Every blocked source eventually explodes

I hadn’t noticed the number and size of the signs indicating public funding for Badajoz (Extremadura Regional Government, Spanish Government, Badajoz Provincial Council, European Union Next Generation Funds, etc.) until we started the Non plus ultra project [1]Los Caños  was created as part of the Concomitentes Non plus ultra project, with the support of the Daniel and Nina Carasso Foundation, mediation by Jose Iglesias García-Arenal from Plataforma … Continue reading. I had accepted the enormous, cracked surfaces as a natural part of the landscape. In this spectral institutional presence, the power of the local estates persists, the latifundist structures that have marked the history of Extremadura. Signs to constantly remind us of our dependence on large and small centers of power. The periphery is internalized through gestures as simple as the scale of a sign.

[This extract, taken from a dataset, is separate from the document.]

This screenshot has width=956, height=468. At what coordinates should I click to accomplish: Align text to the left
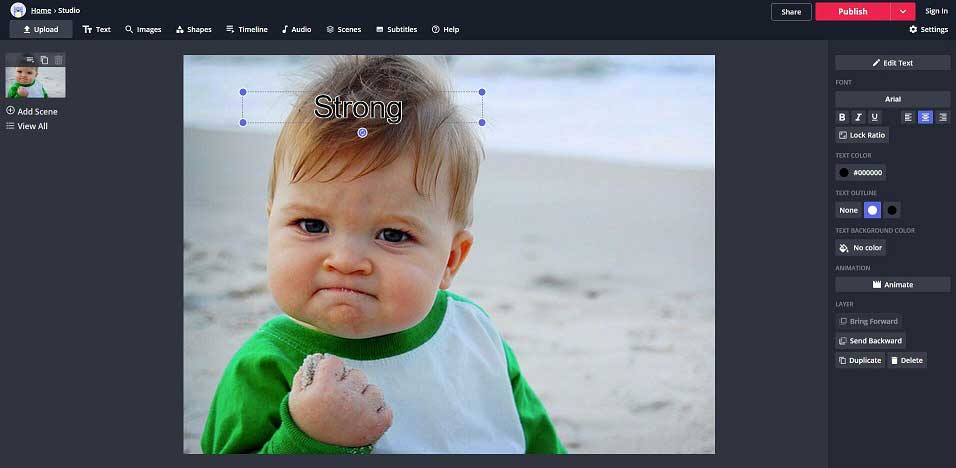[908, 117]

These cracked planes were one of the elements we observed during Non plus ultra, a process driven by Concomitentes in which a group of young people from various towns in Badajoz sought to imagine more inspiring futures from which to discuss the drought—climatic and cultural—of the territory, and which I accompanied in a curatorial mediation role. In 2023, we formed a study group to learn to look at this symbolic landscape of imperial nostalgia from a place of estrangement, what Victorio Chamorro, in a book with the resounding title Extremadura. Afán de miseria (Extremadura. Yearning for Misery), calls “suffocating mythologies.”

If the large, sun-faded billboards embody an aesthetic of institutional dependence and extractivism, Non plus ultra has sought degrowth, communal, inspiring, and fun forms, culminating in a commission to the artist Francesc Ruiz. After an initial mediation phase involving study sessions excursions, parties, and collaborations with the artists Elan d’Orphium and Mayte Gómez Molina, we issued a commission to which Francesc responded with Los Caños (The Pipes). The name is taken directly from the Zafra industrial park, highlighting the commercial and logistical importance of the area, where a large livestock fair has been held for over five centuries. Los Caños has unfolded over months in interventions in corners and communication channels of the region, using graphic devices that have expanded from a comic strip in which trucks wearing sunglasses cross roads, tunnels, and fences, sharing secret stories.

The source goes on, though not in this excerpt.